Does anyone know how I can remove my square taper cranks without a puller? I have some creaking going on down there and I guess I should investigate before things get worse.
Yeah, but it's $25 shipping to Canada. Not so cheap with the exchange rate. Next time I make a big order from pricepoint or jenson I'll get one. Just looking for a way around it in the meantime. May have to go to the bike shop.
Your local bike shop should be able to sell you one for $10-$15. Be sure to pick one that does, in fact, work on square-taper cranks (as opposed to Octalink/ISIS).
one thing you can try to is to find a bolt that will thread into the crank where the puller would go, but this only works if you already have a pile of fairly sizable bolts laying around.

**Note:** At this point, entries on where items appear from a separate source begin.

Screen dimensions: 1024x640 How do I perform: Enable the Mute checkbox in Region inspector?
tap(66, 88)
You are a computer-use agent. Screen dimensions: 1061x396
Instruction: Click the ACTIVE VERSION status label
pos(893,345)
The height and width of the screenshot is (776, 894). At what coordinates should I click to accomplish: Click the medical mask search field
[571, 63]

I unintentionally loosened a square taper crank when I overlooked a loose crank arm bolt. On my next ride uphill, I quickly felt the the crank start to flop back and forth. I tightened the bolt and no damage was done.

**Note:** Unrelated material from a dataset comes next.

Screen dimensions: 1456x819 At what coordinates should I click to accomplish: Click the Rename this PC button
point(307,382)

So if you're trying to take the crank off, you can just remove the bolt and then hammer up and down your street 'till it falls off. Some people consider this a destructive removal technique, but I didn't notice any damage and everything is still quiet and working fine.
Yeah, but it's $25 shipping to Canada. Not so cheap with the exchange rate. Next time I make a big order from pricepoint or jenson I'll get one. Just looking for a way around it in the meantime. May have to go to the bike shop.
I would recommend just getting the puller, it's cheap and makes the job take only seconds. If you try to loosen it by riding with no bolt then you risk damaging the interface, or the crank falling off and damaging yourself.
one thing you can try to is to find a bolt that will thread into the crank where the puller would go, but this only works if you already have a pile of fairly sizable bolts laying around.
If your's came with multiple 'feet' (part that presses on the spindle), make sure you have the right size screwed in. If your 'foot' is too big, It'll just press against the crank and possibly cause the puller to press out and strip the crank's threads - It's easy to over look.
You made the right call on getting the puller ...good luck! :thumbsup:
I took the cranks off today. The bolts were quite loose. I had greased the tapers when I intalleded the cranks, not realizing that most consider this a no no. I cleaned off the grease from the cranks and tapers, and put them back on dry with plenty of torque. This time I put blue loctite on the bolts as well. The problem appears to be solved, with no damage to the cranks.
I took the cranks off today. The bolts were quite loose. I had greased the tapers when I intalleded the cranks, not realizing that most consider this a no no. I cleaned off the grease from the cranks and tapers, and put them back on dry with plenty of torque. This time I put blue loctite on the bolts as well. The problem appears to be solved, with no damage to the cranks.
You trying to start WWIII around here Grover? The "grease or no grease tapers" has raged on & off for the ten+ years that I've been here. I thought we were over that one now that (for most people) tapered spindles are gathering dust. If your mind is made up about how to fit them then fine. I won't bother telling you what's worked for me for 5 decades.
Sorry. My mind isn't made up at all. Just new to the whole thing. The grease no doubt had nothing to do with the problem. Just thought I'd try both ways.
I am undoubtedly opening a can of spring-loaded fake snakes here but...
I grease my Squares... no prob after 15+ years...
Grease allows the fitting not to 'pre-bind' - causing a false 'tight'...The thing is not to Over-Torque!
The same idea applies with many metal to metal fittings.(screws, bolts, pressure-fits, etc)
Over and over re-installations will eventually stretch out a ST crank, but allowing it (the crank) to get to it's 'home' a few times is a good thing... (I think Martha Stewart talks a bout this in a book)
The thing with 'pressure-fits' like Square-Tapers is there are no hard and fast rules IMO. - "Snug it up - it, then give it one more crank" is my rule - loosely
If it breaks loose...ya did something wrong.
*EDIT - 5 decades Mike? - Are you cryogenically frozen up there
I'm a rebel, just bought a new UN-54 tapered bb for my single speed. Don't need no new fangled cranks here - yet.
I grease the drive side, and leave the other side dry. Or is it the other way around? I forget.
Pffftttt I had you beat on this subject years ago with the fence-sitting politician's fix -
On one side of the bike -
Grease one taper.
Leave the next one dry.
The third one, use loc-tite.
The fourth one - use bacon grease.
Reverse the order on the other side of the bike.